Research like this project is pivotal for improving how healthcare addresses the needs of half the world’s population.

Traditionally, when the industry talks of women’s health, it focuses on maternal/fetal care or specific types of cancers.

“But there’s this part of women’s health not everyone would be able to relate to,” explains Chen.

As medicine was traditionally practiced by male physicians, Chen notes, the medical profession may not have been able to be truly empathetic in areas such as menstrual pain and heavy bleeding.

“I commonly see patients who describe many years of feeling dismissed regarding menstrual symptoms, being told what they are going through is normal and being made to feel that it’s all in their heads,” says Chen. “These are repeating patterns my colleagues and I see in many patients over time. Unfortunately, there are patients who may bleed so much that they require a blood transfusion and patients who are in such severe and chronic pain that they cannot keep their job, and this simply is not normal.”

These conditions can impact the trajectory of the patient’s school experience, career, and the rest of their lives.

“We now know that women don’t need to suffer from their periods. We’ve come a long way in taking all of women’s health seriously,” says Chen. “What’s more interesting is we believe these adverse health outcomes related to certain gynecological diseases also have strong ties to social determinants of health.”

The study found that patients coming from a lower education background may have worse outcomes, and ethnicity also played a part in worse clinical outcomes.  “At the end of the day, many things that impact care, the types of surgeries, their outcomes, are influenced by social determinants,” says Chen.

All this research depends on access to high quality data, Chen notes, and the increasing availability of patient data to study patient outcomes in real time has been a game-changer for the improvement in quality, safety, and equity in women’s healthcare.

Where the industry can improve

Across the country, and around the globe, there’s great work being done already, Chen notes, but much room for improvement.

## [GIVEN ENTRIES]

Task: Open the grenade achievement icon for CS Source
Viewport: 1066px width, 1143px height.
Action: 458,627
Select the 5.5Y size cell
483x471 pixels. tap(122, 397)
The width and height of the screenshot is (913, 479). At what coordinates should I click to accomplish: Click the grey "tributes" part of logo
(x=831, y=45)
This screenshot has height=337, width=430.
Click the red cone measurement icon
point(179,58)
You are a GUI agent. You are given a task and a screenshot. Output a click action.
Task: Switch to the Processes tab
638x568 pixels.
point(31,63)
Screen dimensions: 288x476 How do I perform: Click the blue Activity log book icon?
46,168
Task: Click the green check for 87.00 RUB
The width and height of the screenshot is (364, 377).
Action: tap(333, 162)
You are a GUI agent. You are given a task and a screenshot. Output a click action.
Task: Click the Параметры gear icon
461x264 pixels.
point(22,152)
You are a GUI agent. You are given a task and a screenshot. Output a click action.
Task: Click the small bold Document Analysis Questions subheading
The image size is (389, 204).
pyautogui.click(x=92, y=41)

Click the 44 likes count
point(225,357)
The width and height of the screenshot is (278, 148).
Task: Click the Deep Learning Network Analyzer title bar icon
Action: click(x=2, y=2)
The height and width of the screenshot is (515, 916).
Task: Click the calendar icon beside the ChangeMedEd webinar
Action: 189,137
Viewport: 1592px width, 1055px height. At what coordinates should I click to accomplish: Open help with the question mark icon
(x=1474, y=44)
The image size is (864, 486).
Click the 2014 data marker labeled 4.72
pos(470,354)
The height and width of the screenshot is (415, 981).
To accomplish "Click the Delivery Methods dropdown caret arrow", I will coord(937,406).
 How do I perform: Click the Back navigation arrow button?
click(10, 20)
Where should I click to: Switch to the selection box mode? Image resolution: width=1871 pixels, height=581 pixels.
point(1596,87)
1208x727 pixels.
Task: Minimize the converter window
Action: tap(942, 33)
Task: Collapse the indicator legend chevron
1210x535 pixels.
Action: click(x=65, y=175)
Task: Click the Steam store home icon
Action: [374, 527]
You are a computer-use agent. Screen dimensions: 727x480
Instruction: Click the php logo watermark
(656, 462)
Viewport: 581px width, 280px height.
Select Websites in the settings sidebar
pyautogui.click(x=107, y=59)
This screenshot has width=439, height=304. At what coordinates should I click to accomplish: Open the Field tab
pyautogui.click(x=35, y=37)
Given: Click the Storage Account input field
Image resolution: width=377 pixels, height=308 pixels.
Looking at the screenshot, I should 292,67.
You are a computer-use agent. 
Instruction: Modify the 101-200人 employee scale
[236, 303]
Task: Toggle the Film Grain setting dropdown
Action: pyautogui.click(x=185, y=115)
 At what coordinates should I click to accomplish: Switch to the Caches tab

## [WHAT YOU NEED TO DO]
**a.** Translate this sentence from the women's health text into Spanish: "Traditionally, when the industry talks of women’s health, it focuses on maternal/fetal care or specific types of cancers."
**b.** Answer these questions from the women's health text:
(i) What do some patients bleed so much that they require?
(ii) According to the study, patients from what kind of education background may have worse outcomes?
(iii) What does Chen call a game-changer for quality, safety, and equity in women's healthcare?
**c.** Carry the women's health text forward from its last sentence.

## [ANSWER LIST]
**a.** Tradicionalmente, cuando la industria habla de la salud de la mujer, se centra en la atención materno-fetal o en tipos específicos de cáncer.

**b.**
(i) A blood transfusion.
(ii) A lower education background.
(iii) The increasing availability of patient data to study patient outcomes in real time.

**c.**
“The part I see the most is on the front line, helping patients on an individual basis, but I also wear this quality improvement hat, and also the hat of a researcher, looking not just at individuals but at the bigger population,” she says.

Improving care for half the population will require all members of society to step up, Chen says.

“We need the patients themselves who have first-hand, lived experience, people who work on the front line and understand the problems the patients face, and we need researchers who use data—which is a key part of quality and safety research,” says Chen. “And then we need those who are in an administrative or policy/decision making role who can set priorities and allocate sufficient resources to improve healthcare for women.”

“The data tells us where the gaps are, where we’re doing well. Without good data, it’s very difficult to move forward in quality improvement,” she says. “We’re hoping to access more real-time data and continue to evolve our research methods to look at involving new approaches and new technologies.”

Women’s health is seeing positive trends right now.

“There’s so much that is encouraging: having more women in medicine, more women in leadership in medicine, not just on the clinical side but teaching and research and decision-making roles. That in itself will help put a focus on women’s health research,” says Chen. “The impact of women’s health has traditionally been overlooked, and it’s important to have all levels and all stakeholders involved in data-driven solutions and strategies.”